Segment Start: Information supplied
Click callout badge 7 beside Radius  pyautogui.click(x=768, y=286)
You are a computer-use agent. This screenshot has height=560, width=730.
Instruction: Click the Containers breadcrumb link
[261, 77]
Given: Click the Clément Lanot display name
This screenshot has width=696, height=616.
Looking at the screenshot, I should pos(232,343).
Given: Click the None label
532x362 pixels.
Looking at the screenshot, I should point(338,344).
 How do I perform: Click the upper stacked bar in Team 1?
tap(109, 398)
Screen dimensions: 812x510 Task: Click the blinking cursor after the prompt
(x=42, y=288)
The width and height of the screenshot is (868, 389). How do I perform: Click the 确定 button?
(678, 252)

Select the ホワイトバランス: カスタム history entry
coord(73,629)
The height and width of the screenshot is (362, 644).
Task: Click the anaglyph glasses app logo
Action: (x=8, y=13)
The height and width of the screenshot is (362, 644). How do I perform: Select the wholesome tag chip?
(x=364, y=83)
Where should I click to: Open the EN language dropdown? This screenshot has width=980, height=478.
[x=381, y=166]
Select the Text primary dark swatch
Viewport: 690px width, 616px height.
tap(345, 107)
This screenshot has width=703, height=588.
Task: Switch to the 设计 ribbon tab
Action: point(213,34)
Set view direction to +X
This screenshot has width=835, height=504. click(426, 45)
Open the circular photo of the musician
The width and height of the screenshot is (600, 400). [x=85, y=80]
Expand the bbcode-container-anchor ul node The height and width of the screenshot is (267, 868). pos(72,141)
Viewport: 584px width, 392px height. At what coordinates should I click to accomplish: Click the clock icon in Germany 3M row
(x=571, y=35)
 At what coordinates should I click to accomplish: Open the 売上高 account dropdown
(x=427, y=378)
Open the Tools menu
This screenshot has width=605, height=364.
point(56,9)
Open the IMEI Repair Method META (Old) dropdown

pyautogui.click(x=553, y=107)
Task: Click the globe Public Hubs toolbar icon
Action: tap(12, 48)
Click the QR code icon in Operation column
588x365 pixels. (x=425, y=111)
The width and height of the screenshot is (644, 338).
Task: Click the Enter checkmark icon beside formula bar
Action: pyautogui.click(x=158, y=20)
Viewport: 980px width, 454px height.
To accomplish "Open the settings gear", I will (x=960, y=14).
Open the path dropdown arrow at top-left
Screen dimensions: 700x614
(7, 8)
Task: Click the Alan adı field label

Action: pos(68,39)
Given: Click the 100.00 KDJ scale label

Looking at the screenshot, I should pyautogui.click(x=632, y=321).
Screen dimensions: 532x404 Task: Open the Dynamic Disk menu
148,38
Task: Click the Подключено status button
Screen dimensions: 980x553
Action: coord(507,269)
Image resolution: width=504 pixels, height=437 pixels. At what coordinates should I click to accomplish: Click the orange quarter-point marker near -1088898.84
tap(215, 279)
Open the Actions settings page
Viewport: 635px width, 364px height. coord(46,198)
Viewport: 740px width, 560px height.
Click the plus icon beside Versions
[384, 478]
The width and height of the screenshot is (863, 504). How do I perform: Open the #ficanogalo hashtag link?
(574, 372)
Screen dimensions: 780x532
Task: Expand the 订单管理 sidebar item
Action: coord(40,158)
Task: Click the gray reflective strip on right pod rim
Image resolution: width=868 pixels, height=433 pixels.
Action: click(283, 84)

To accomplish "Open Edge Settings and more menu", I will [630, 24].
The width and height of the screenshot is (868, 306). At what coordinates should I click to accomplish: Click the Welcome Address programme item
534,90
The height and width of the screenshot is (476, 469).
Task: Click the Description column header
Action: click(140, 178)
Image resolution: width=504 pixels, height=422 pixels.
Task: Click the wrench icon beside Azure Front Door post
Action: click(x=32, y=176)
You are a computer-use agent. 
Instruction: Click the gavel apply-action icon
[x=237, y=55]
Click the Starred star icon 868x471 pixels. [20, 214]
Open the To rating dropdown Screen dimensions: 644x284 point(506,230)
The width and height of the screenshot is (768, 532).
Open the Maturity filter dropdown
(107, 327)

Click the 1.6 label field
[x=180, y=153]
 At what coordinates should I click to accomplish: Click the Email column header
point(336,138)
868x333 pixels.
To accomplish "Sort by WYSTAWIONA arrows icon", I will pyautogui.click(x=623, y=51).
Segment End: Information supplied
• [Required work]:
Only the lines from the one holding "Open the To rating" through the end of the listing should appear in the response, each restated exactly.

• [Exercise result]:
Open the To rating dropdown Screen dimensions: 644x284 point(506,230)
The width and height of the screenshot is (768, 532).
Open the Maturity filter dropdown
(107, 327)

Click the 1.6 label field
[x=180, y=153]
 At what coordinates should I click to accomplish: Click the Email column header
point(336,138)
868x333 pixels.
To accomplish "Sort by WYSTAWIONA arrows icon", I will pyautogui.click(x=623, y=51).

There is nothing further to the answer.